**EXTRAIT FOURNI:**
┄┄┄┄┄┄

Compte groupé de la Team Horns Up, pour les écrits en commun.

Autant vous le confesser d'emblée : rarement rubrique aura été aussi difficile à remplir de sorties de qualité - et ce même si l'un de nos albums de l'année, à savoir celui d'Animalize, y figure. Manque de vraies locomotives, manque d'albums dont on se dit qu'on y reviendra d'ici à la fin de l'année - à l'exception de quelques-uns comme Animalize, bien sûr, mais aussi les excellents Black Storm Thunder Attack, Helms Deep ou Teaser Sweet.

Heureusement, l'expérience aidant, on commence à savoir de plus en plus vite identifier ces quelques perles rares, parfois même dès les premières notes, et on perd moins de temps à chasser le menu fretin qui pullule sur un NWOTHM Full Albums où... chaque groupe ci-dessous a vu son album être uploadé. N'empêche : vivement l'été, puis la rentrée, et leurs habituelles sorties phares, car le heavy sent un peu le renfermé en ce mois de juin. Que ça ne vous empêche pas de découvrir la sélection de la rédaction, garantie sans faute de goût !

Groupes évoqués : Animalize | Elle Tea | Black Sword Thunder Attack | Hyena | Helms Deep | Palantyr | Savage Master | Teaser Sweet 

 

Animalize – Verminateur
Heavy metal – France (Dying Victims Productions)

Pingouin : Place au deuxième album de l'un des secrets actuellement les mieux gardés du heavy français : le combo lyonnais Animalize a sorti le 23 mai dernier son 2e full-length, Verminateur, chez Dying Victims Productions.

Animalize pousse à fond les curseurs activés sur Meat We're Made Of (2022) : palanquée de riffs heavy oscillant entre les versants speed et power du genre, paroles intégralement en français, pleines d'introspection et clamées avec émotion et vigueur … un cap est passé, de façon bluffante. Les canuts avaient déjà démontré leur facilité à nous coller des refrains dans la tête (« Sous l'œil du charognard », « Samurai de l'Univers »), mais là le quatuor se dépasse tout simplement : « Cheval Astral » est d'ores et déjà gravée dans le disque dur de mon cerveau, de même que l'exceptionnelle « Envahisseurs ».

Le cerveau du groupe, Niels, nous confiait dans une interview fleuve avoir investi pas mal de temps, d'énergie et d'argent dans ce deuxième album … et ça se sent : la production impeccable, la pochette léchée, les clips authentiques et carrés (« Damnée »  et « Au jugement de soi »). 

Ce deuxième album est un succès sur tous les plans. Il me tarde désormais de revoir Animalize sur scène, rendez-vous a priori en 2026 pour ça !

 

Elle Tea – Into the Fall
Hard rock / heavy tout doux – Italie (Indépendant)

┄┄┄┄┄┄

**DONNÉES EXTRAITES:**
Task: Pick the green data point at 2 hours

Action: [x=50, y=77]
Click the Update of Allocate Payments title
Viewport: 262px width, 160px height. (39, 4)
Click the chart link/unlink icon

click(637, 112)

┄┄┄┄┄┄

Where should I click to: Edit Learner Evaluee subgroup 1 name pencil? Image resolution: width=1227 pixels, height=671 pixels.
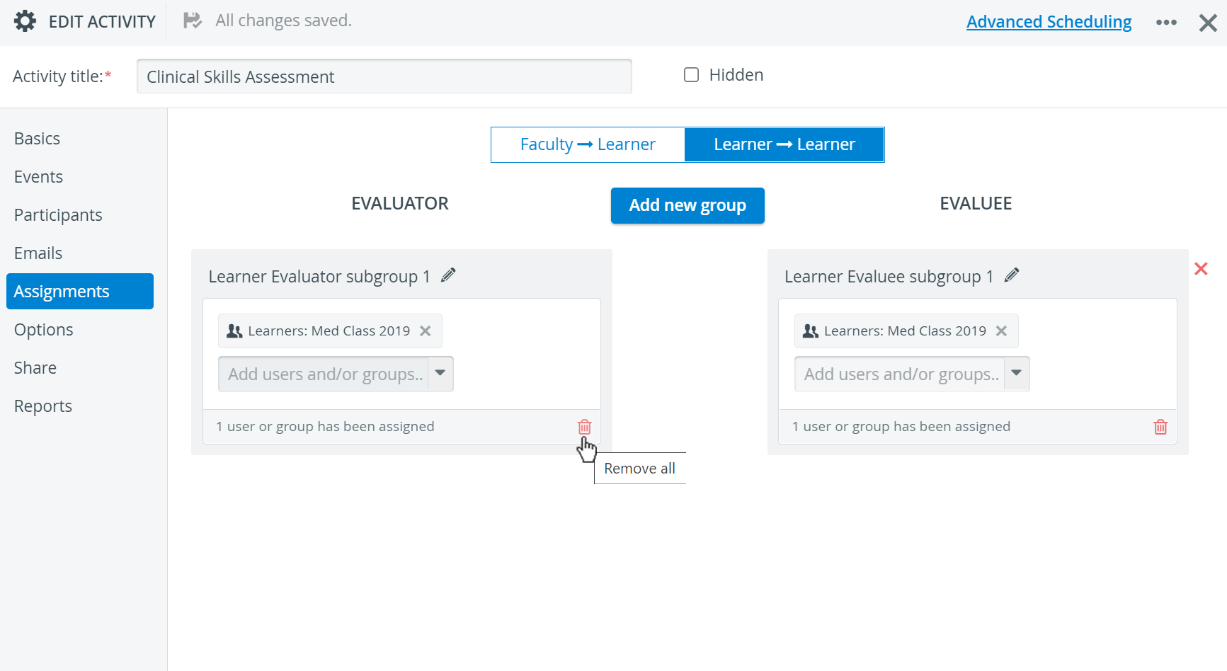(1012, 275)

┄┄┄┄┄┄

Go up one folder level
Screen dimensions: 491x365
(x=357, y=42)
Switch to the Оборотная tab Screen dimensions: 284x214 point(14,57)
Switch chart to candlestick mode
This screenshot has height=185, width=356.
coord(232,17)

┄┄┄┄┄┄

**LISTE DES TÂCHES:**
#1 Condensez sous forme de liste le paragraphe de l'extrait fourni qui commence par « Animalize pousse à fond les curseurs », sans omettre ses faits essentiels.
#2 Recopiez à l'identique le passage de l'extrait fourni allant de « Groupes évoqués : Animalize » jusqu'à « Dying Victims Productions. » inclus.

**RÉSULTATS:**
#1
- Animalize pousse à fond les orientations de Meat We're Made Of (2022).
- Le groupe livre une palanquée de riffs heavy, entre speed et power.
- Les paroles sont intégralement en français, introspectives, et clamées avec émotion et vigueur.
- Un cap est franchi, de façon bluffante.
- Les refrains accrocheurs étaient déjà un point fort du groupe (« Sous l'œil du charognard », « Samurai de l'Univers »).
- Le quatuor se dépasse ici : « Cheval Astral » et l'exceptionnelle « Envahisseurs » sont déjà gravées dans la mémoire.

#2
Groupes évoqués : Animalize | Elle Tea | Black Sword Thunder Attack | Hyena | Helms Deep | Palantyr | Savage Master | Teaser Sweet 

 

Animalize – Verminateur
Heavy metal – France (Dying Victims Productions)

Pingouin : Place au deuxième album de l'un des secrets actuellement les mieux gardés du heavy français : le combo lyonnais Animalize a sorti le 23 mai dernier son 2e full-length, Verminateur, chez Dying Victims Productions.